Figure 9. Analysis of fibrous capsule response to implants retrieved 1 year after implantation

(A) Histological examination of protein polymer B9 implanted in the dorsal subcutaneous space of C57BL/6 mice for 1 year. A fibrous capsule (F) was noted surrounding the protein polymer (G). Samples were retrieved with capsule intact and hematoxylin and eosin staining performed on formalin fixed, paraffin embedded implants. (B) Capsule thickness was determined from measurements obtained from images obtained at 20x magnification from at least six distinct regions on each surrounding capsule in which each region is represented by a minimum of 10 high power fields. The capsule thickness is presented for four separate implants designated SC1 through SC4. The overall mean thickness ± standard deviation for all samples was 80 ± 8 μm.

Figure 10. Cryo-HRSEM micrographs of protein polymer implants

(A) Images of hydrated 10-wt% B9 implants prior to implantation. After a 1-year implant period, implants were retrieved and the capsule removed. Cryo-HRSEM was performed to visualized the internal structure (B) of the implant after fracturing specimens with a pre-chilled blade and of the surface (C) of the implants. Magnification ranges from 25,000 to 50,000x.
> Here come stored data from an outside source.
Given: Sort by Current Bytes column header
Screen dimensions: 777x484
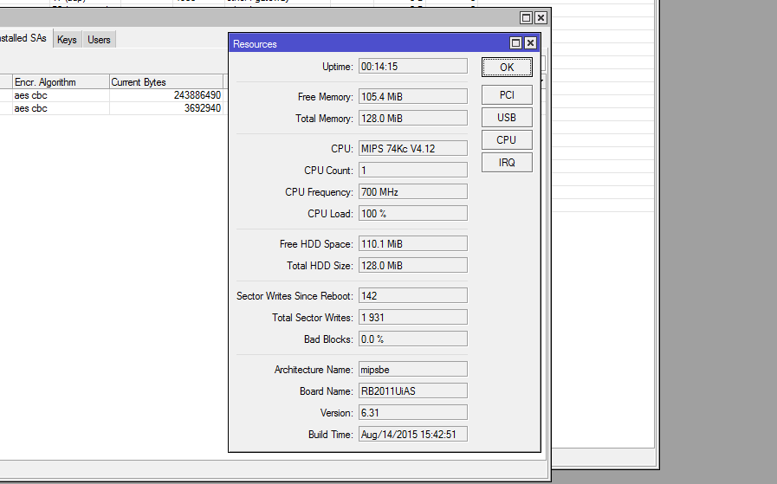Looking at the screenshot, I should pos(165,82).
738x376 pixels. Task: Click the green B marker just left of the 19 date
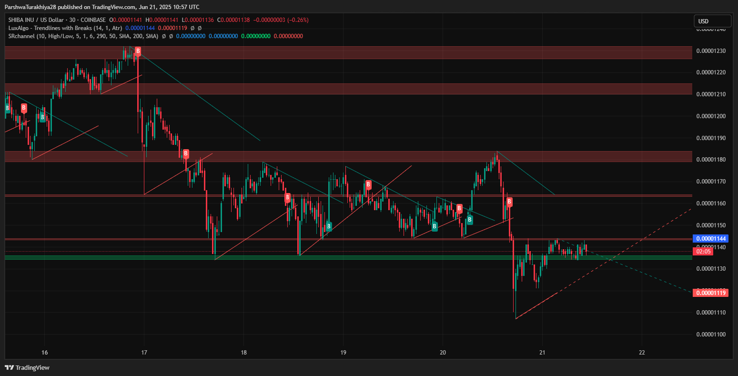(329, 226)
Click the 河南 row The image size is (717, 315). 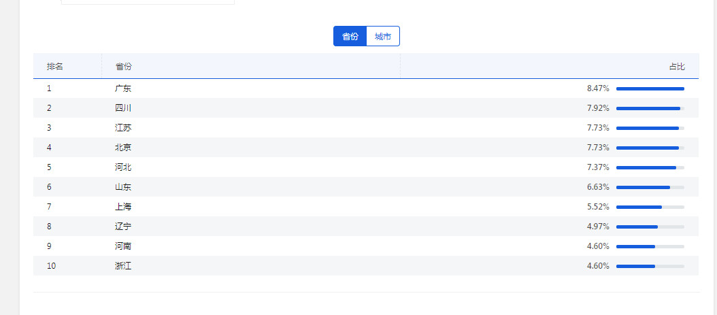[123, 246]
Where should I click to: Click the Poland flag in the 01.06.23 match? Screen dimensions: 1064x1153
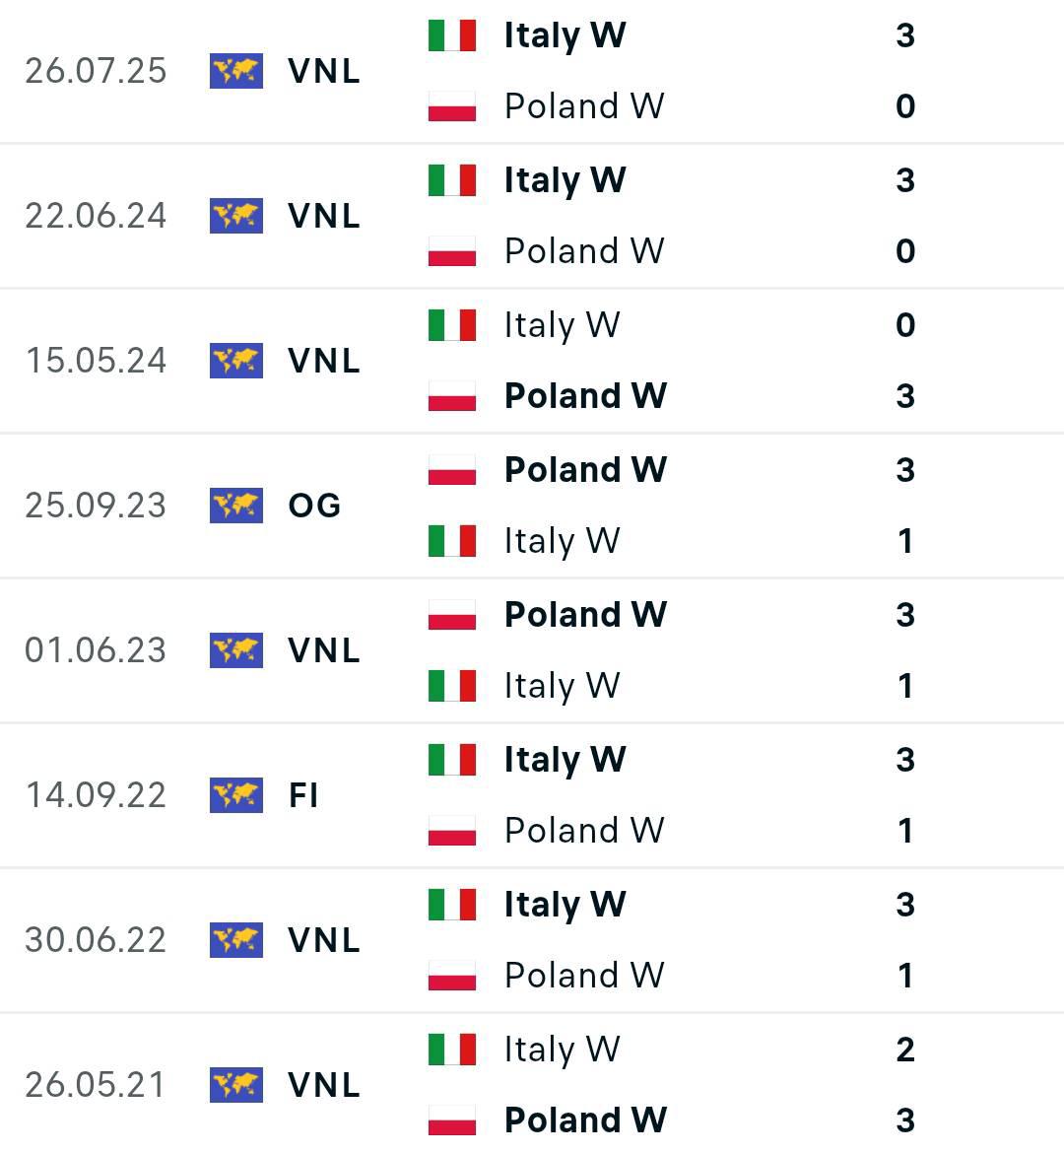point(452,615)
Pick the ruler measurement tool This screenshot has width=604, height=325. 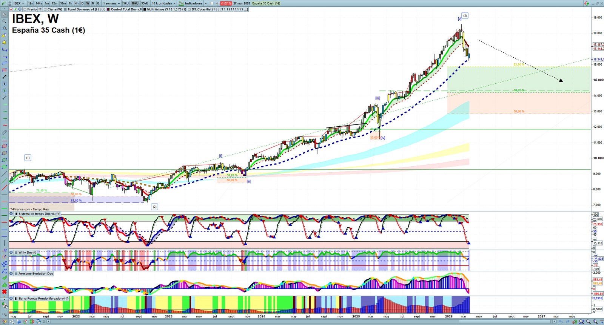click(x=5, y=132)
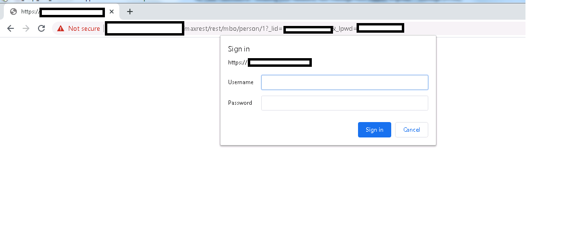Click the maxrest/rest/mbo/person URL path text
Viewport: 576px width, 235px height.
227,29
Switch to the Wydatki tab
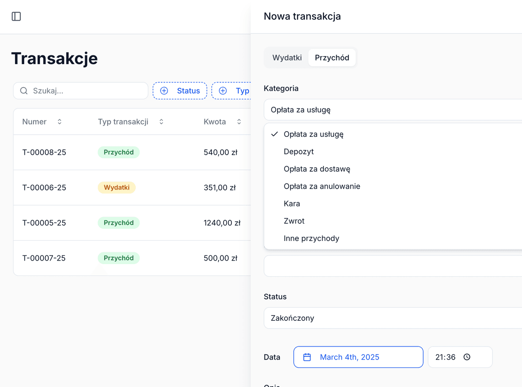 [x=287, y=58]
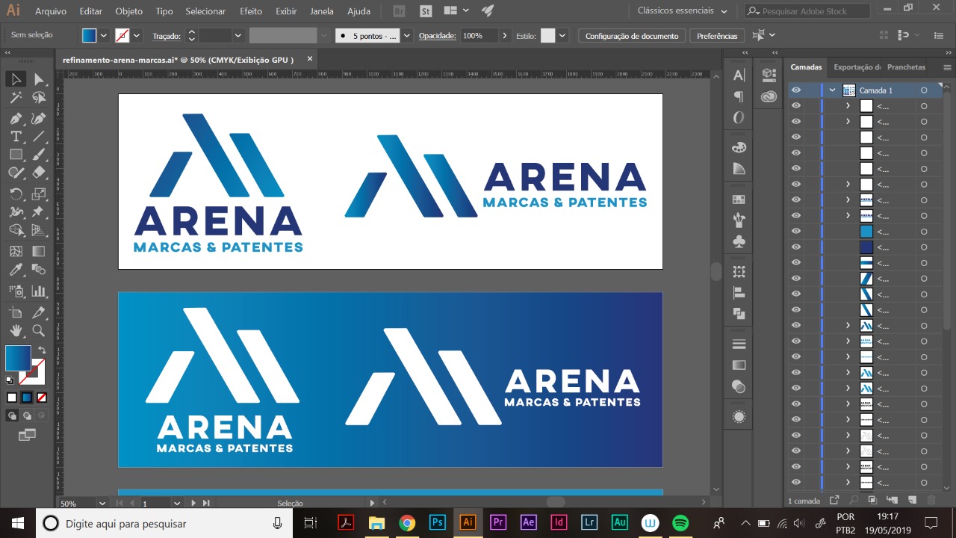Viewport: 956px width, 538px height.
Task: Click the Preferências button
Action: pos(716,36)
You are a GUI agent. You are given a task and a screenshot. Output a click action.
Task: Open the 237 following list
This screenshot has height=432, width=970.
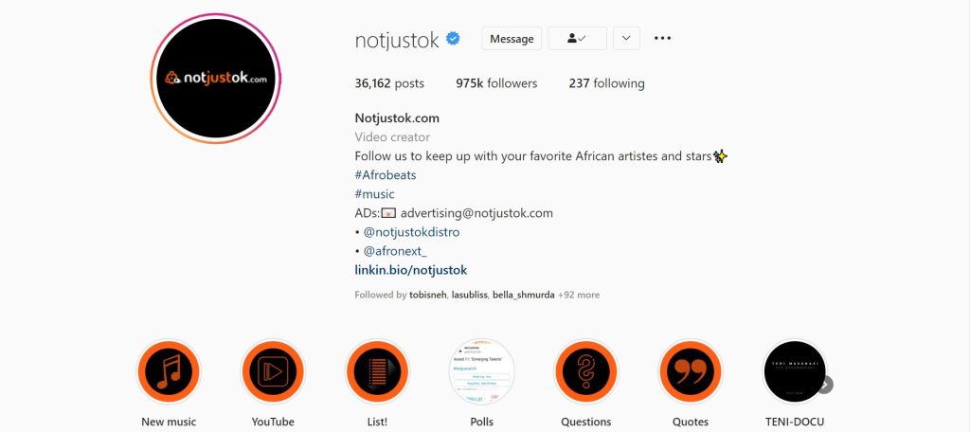pyautogui.click(x=607, y=83)
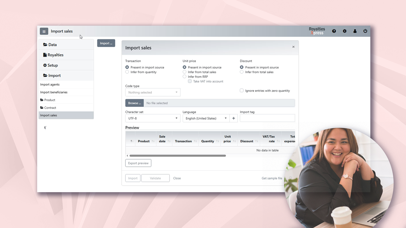Click the preview table horizontal scrollbar
Viewport: 406px width, 228px height.
tap(178, 156)
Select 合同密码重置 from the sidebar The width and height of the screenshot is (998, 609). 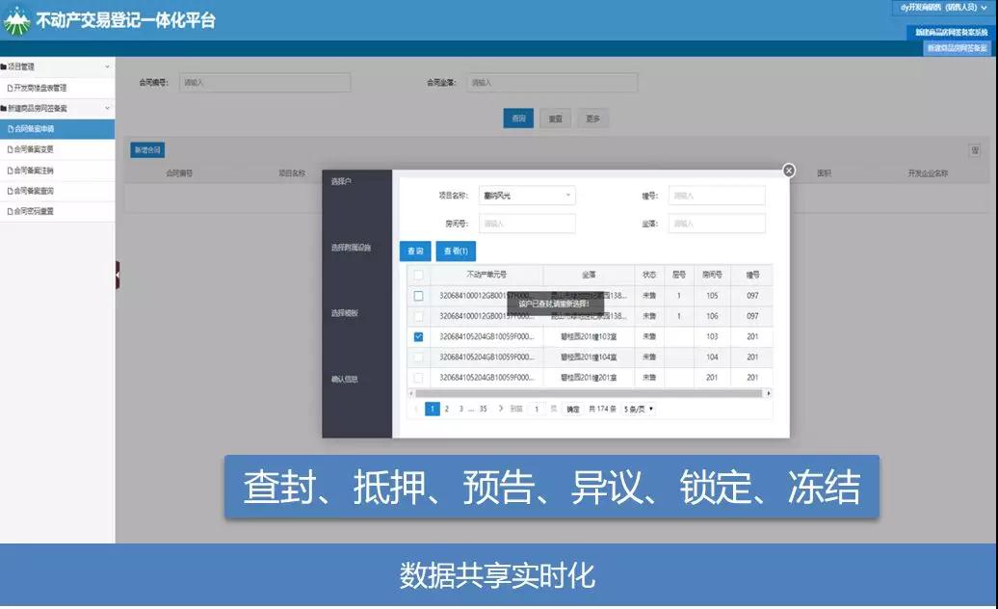(35, 211)
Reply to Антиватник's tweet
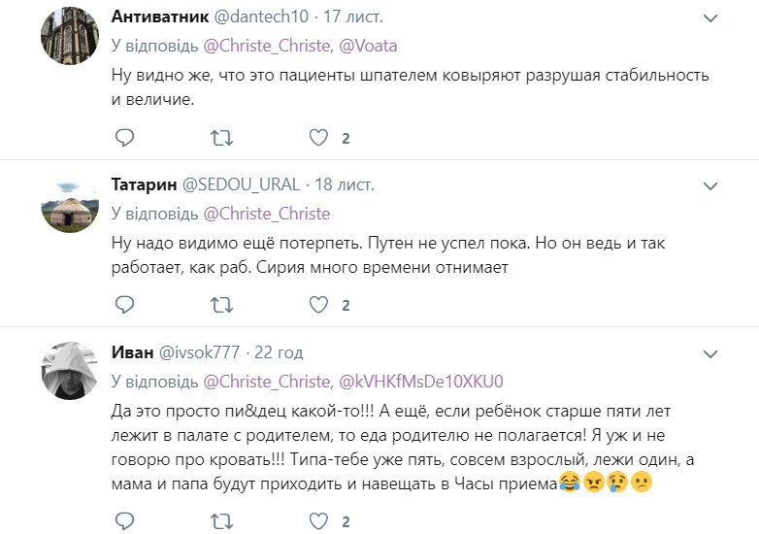 123,138
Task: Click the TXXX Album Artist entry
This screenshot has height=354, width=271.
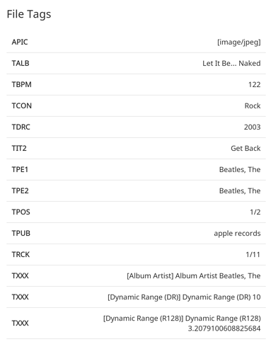Action: coord(193,276)
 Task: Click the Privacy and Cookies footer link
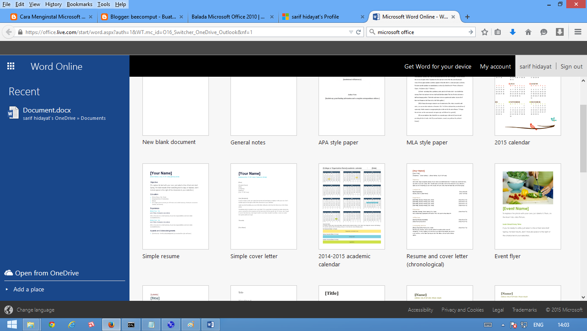(x=463, y=309)
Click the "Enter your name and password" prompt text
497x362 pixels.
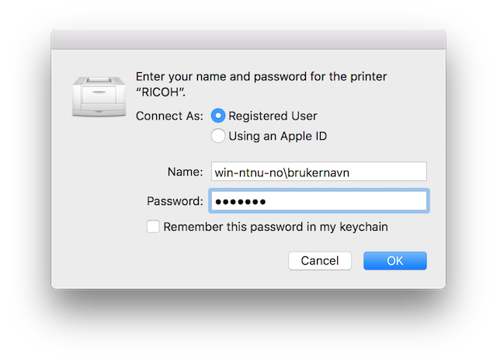(261, 77)
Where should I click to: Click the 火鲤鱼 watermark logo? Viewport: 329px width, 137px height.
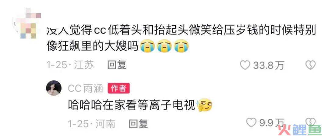pos(300,130)
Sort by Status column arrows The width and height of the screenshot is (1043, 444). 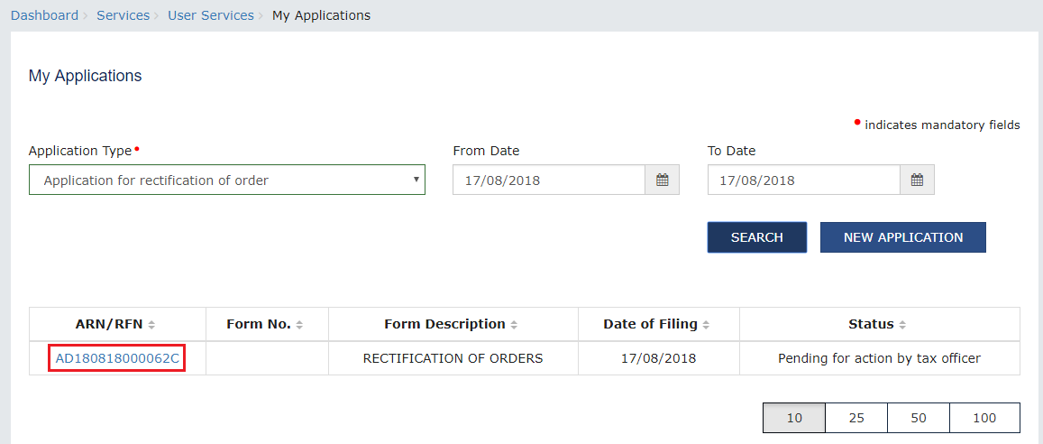point(902,325)
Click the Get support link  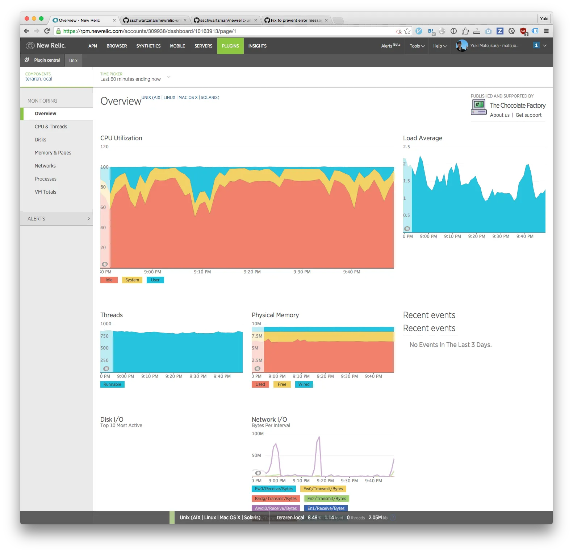click(528, 115)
Figure 11. Biomechanical analysis of compression stress-strain responses of implants retrieved 1 year after implantation

Mechanical responses of protein polymer samples were characterized by compression testing prior to implantation (A, B) and at the time of specimen removal, one year after initial implantation (C, D, E). Cylindrical specimens were fabricated and cut to a thickness of 2.35 mm for mechanical testing in a Bose ELF system in a hydration chamber containing PBS at 37°C. Samples were preconditioned by cyclic compression ranging between 1% and 20% strain for 10 cycles. Compression stress-relaxation testing was conducted by compressing the sample to a strain of 75% at 0.025 mm/sec followed by monitoring change in compression stress over time (A, C). Compression stress-strain testing was performed at 0.025 mm/sec (B, D). Cotangent moduli (E) were calculated from the compression stress-strain plots at 10% strain intervals between 20% and 60% strain.